The current study validates a method measuring SV2A in the developing rhesus monkey brain using PET. PET imaging has been previously used in the gravid monkey to image glucose metabolism in the fetal monkey under baseline conditions [48] and under exposure to cocaine [49] using [¹⁸F]FDG PET, which reflects fetal neuronal activity to explore potential effects of drug exposure in utero in the fetal brain. A recent study, however, has shown that SV2A-PET is more of a direct measure of synaptic density and may not be as sensitive to changes in neuronal activity [50]. The proposed methodology provides a new technique for performing longitudinal measurements of SV2A density within the same subject at crucial time-points in neurodevelopment. SV2A PET images can be acquired during gestation and after birth, allowing for the potential for both prenatal and postnatal SV2A quantification in the developing brain. Figure 6 shows a fetal SV2A image acquired in the late third trimester alongside an SV2A image in the same subject at two weeks after birth on the Focus220 microPET system, each in units of respective standardized uptake value (SUV). With this, we can continuously monitor SV2A changes in the healthy brain across critical developmental periods, both prenatally and postnatally. Ongoing work will continue to explore and validate SV2A density changes throughout the postnatal period. Furthermore, these methods could be used to explore SV2A in relation to neurodevelopmental disorders that may be associated with preterm birth [4], infectious diseases [28], prenatal stressors [51], or environmental factors such as fetal alcohol or recreational drug exposure [29, 51]. This work shows the capability of PET imaging with SV2A-specific radioligands to evaluate SV2A density in the fetal brain. This method is less invasive than current standards for evaluation of synaptic density during development and allows for longitudinal, within-subject assessment of critical processes in brain development in health or disease.

Fig. 6.

SV2A PET uptake patterns are similar between late-gestation and early neonatal period.
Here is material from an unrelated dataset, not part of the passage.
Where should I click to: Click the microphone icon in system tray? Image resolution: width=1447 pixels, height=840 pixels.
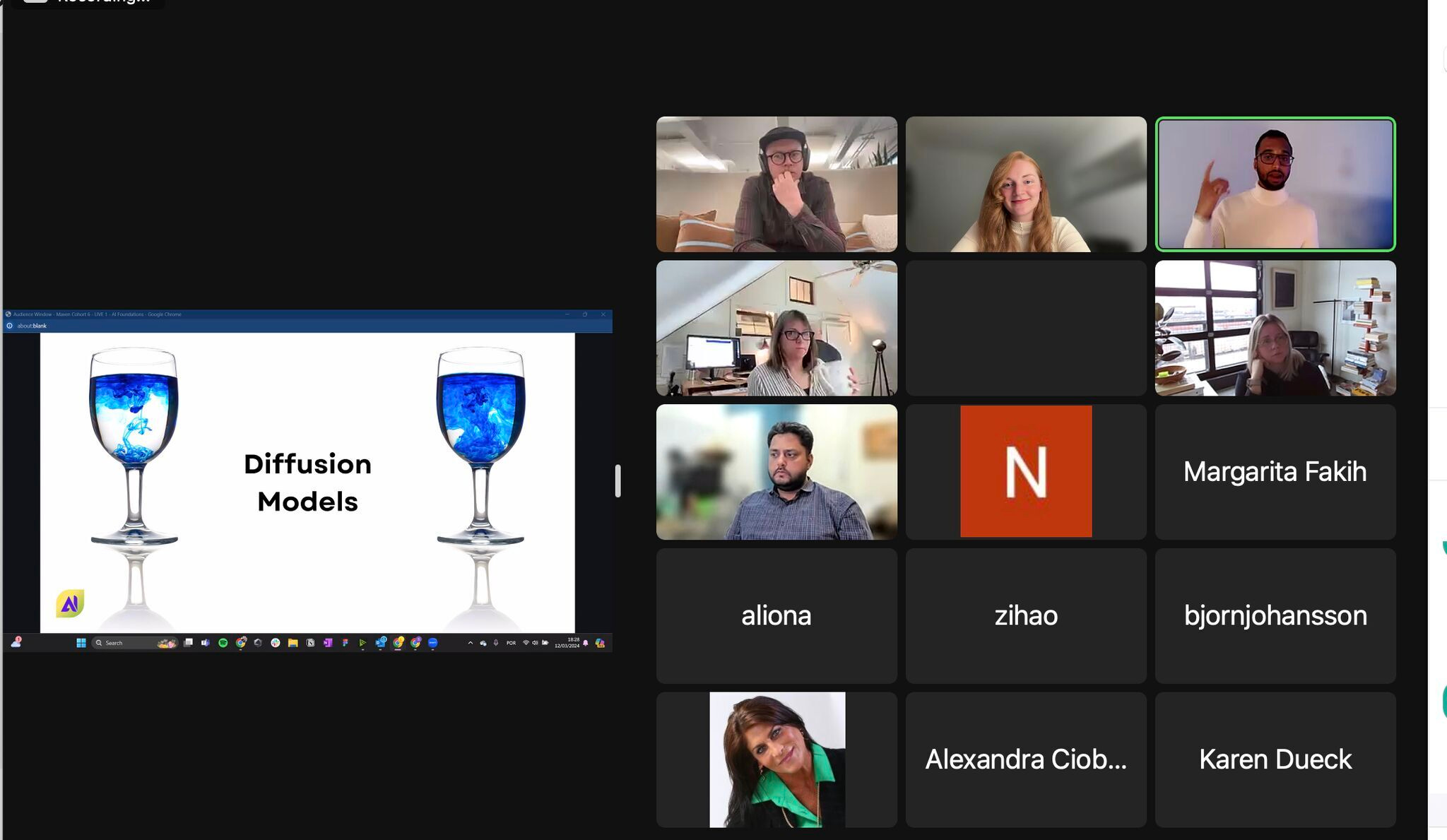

Neonate Rhesus Macaque Template (top row [24]) with a fetal NHP SV2A image acquired at 145-day gestational age (middle row) and a neonatal SV2A image acquired at 2-week postnatal age (bottom row) in the same subject

Availability of data and material

The raw data and datasets used and/or analyzed in the current study will be made available upon reasonable request to the corresponding and participating authors as deemed appropriate, and in line with the data sharing policy.